Extracellular H(2)O(2) Induced by Oligogalacturonides Is Not Involved in the Inhibition of the Auxin-Regulated rolB Gene Expression in Tobacco Leaf Explants

α-1,4-Linked oligogalacturonides (OGs) inhibit auxin-regulated transcriptional activation of a rolB-β-glucuronidase (GUS) gene fusion in tobacco (Nicotiana tabacum) leaf explants (D. Bellincampi, M. Cardarelli, D. Zaghi, G. Serino, G. Salvi, C. Gatz, F. Cervone, M.M. Altamura, P. Costantino, G. De Lorenzo [1996] Plant Cell 8: 477–487). In this paper we show that inhibition by OGs is very rapid, with a short lag time, and takes place even after rolB promoter activation has initiated. OGs also induce a transient and catalase-sensitive accumulation of H(2)O(2) in the leaf explant culture medium. OGs with a degree of polymerization from 12 to 15 are required for both the inhibition of the auxin-induced rolB-driven accumulation of GUS and the induction of H(2)O(2) accumulation(.) However, OG concentration for half-maximal induction of H(2)O(2) accumulation is approximately 3-fold higher than that for half-maximal inhibition of rolB promoter activity. The inhibition of rolB promoter activity is not influenced by the addition of catalase or superoxide dismutase, suggesting that H(2)O(2) and superoxide are not involved in this effect.

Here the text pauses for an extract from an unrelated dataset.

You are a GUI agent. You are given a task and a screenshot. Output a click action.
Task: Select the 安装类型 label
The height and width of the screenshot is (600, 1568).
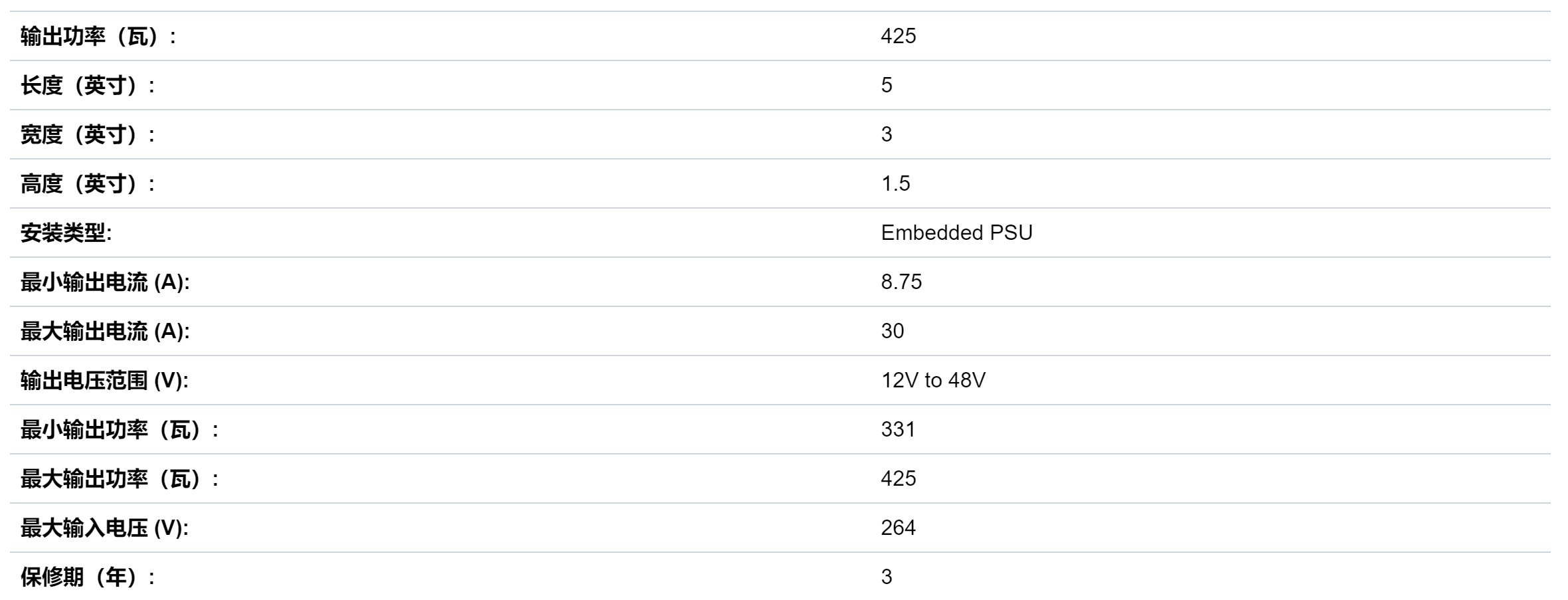point(66,233)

A fungal oligo-β-glucan elicitor induces extracellular H(2)O(2) accumulation at comparable or higher levels than those observed with OGs, but does not prevent the auxin-induced accumulation of GUS. We conclude that H(2)O(2) produced upon treatment with OGs is not involved in the inhibition of the auxin-induced expression of the rolB gene.